Product Description
The wry poker and espionage memoirs of Herbert O. Yardley, the U.S.l State Department codebreaker who upgraded U.S. intelligence efforts before World War I, broke the Japanese diplomatic code and caught a Nazi spy while playing poker with him in pre-revolutionary China. While Yardley does give instruction in the proper way to play draw, stud and jokers-wild, his book does not focus on numbers and pot odds. Instead, Yardley shows through his stories of learning poker in the back room of an Indiana saloon and at diplomatic gatherings in China how to get inside the other player's head. Yardley shows us the human side of poker. His stories are concerned with the personalities of people who played poker with him, and how that knowledge helped him to beat them at the game consistently. It is also a terrific slice-of-life look at small-town life in Middle World War II. Even the characters not immediately concerned with poker offer keen insights which can be used by the smart poker player. Yardley should be read by anyone who seriously wants to improve his chances at the poker table by sharpening his people-reading skills.

- _Record extracts_

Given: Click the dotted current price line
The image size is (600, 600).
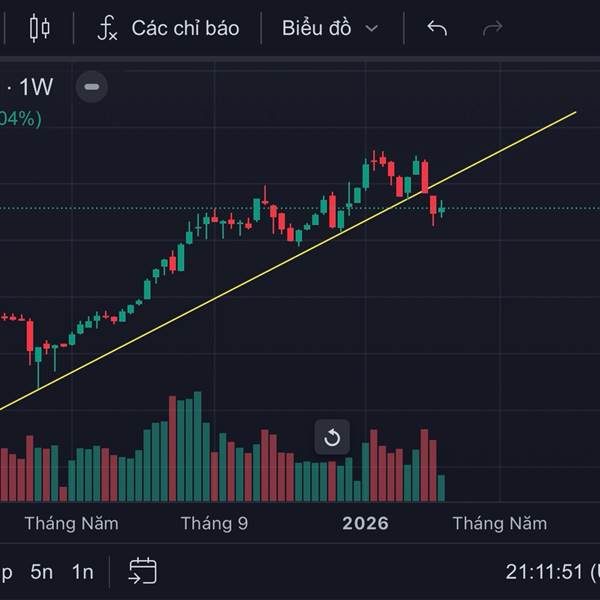Looking at the screenshot, I should pyautogui.click(x=520, y=208).
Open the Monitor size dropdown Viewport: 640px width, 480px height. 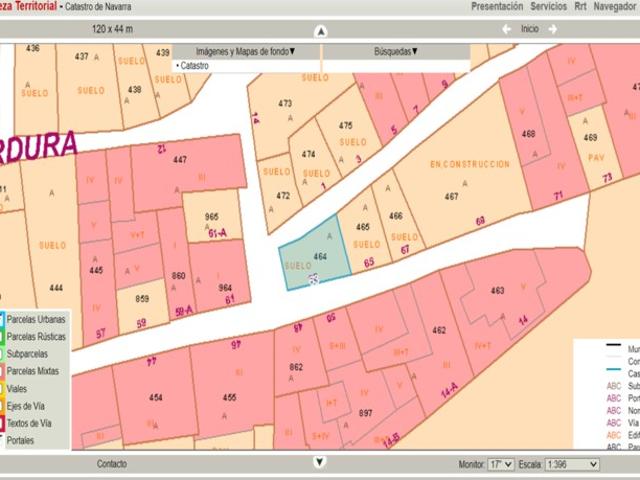click(x=500, y=465)
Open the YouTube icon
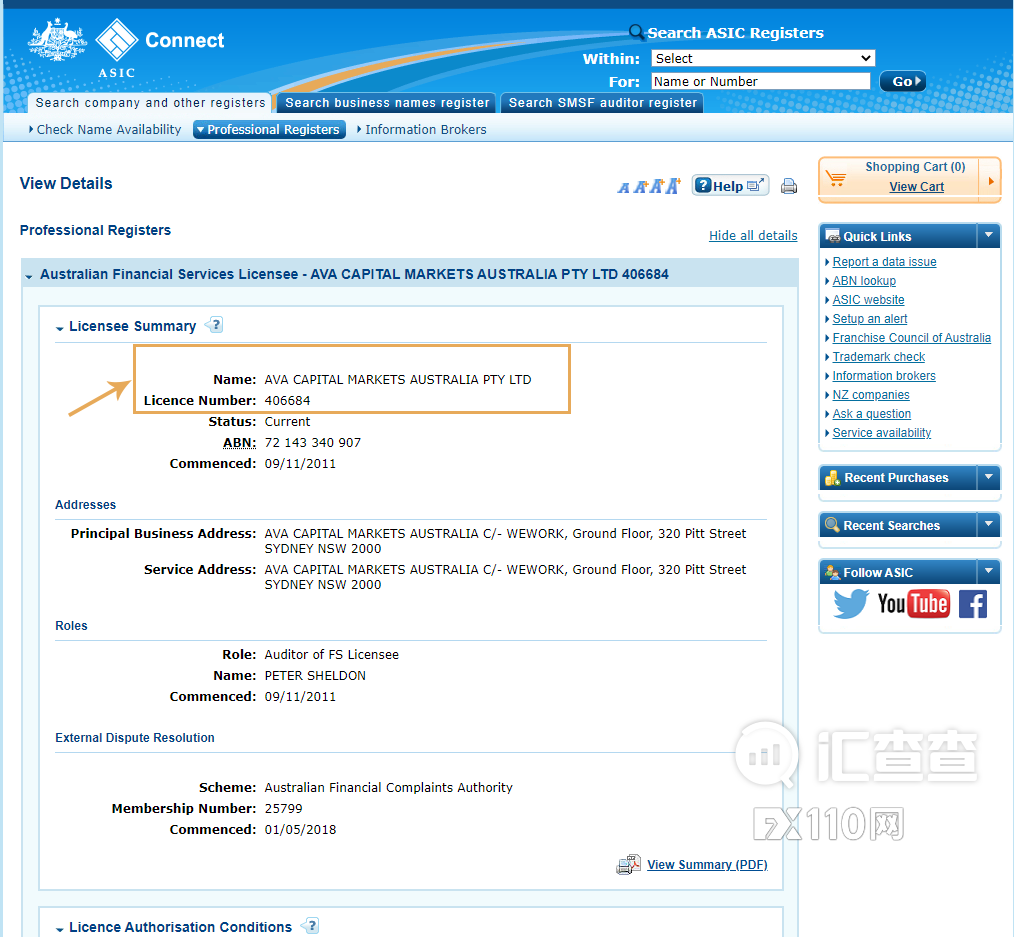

- _Task brief_
Could you reproduce the product description for Yardley's poker memoirs above, word for word and in full?

- _The solution_
Product Description
The wry poker and espionage memoirs of Herbert O. Yardley, the U.S.l State Department codebreaker who upgraded U.S. intelligence efforts before World War I, broke the Japanese diplomatic code and caught a Nazi spy while playing poker with him in pre-revolutionary China. While Yardley does give instruction in the proper way to play draw, stud and jokers-wild, his book does not focus on numbers and pot odds. Instead, Yardley shows through his stories of learning poker in the back room of an Indiana saloon and at diplomatic gatherings in China how to get inside the other player's head. Yardley shows us the human side of poker. His stories are concerned with the personalities of people who played poker with him, and how that knowledge helped him to beat them at the game consistently. It is also a terrific slice-of-life look at small-town life in Middle World War II. Even the characters not immediately concerned with poker offer keen insights which can be used by the smart poker player. Yardley should be read by anyone who seriously wants to improve his chances at the poker table by sharpening his people-reading skills.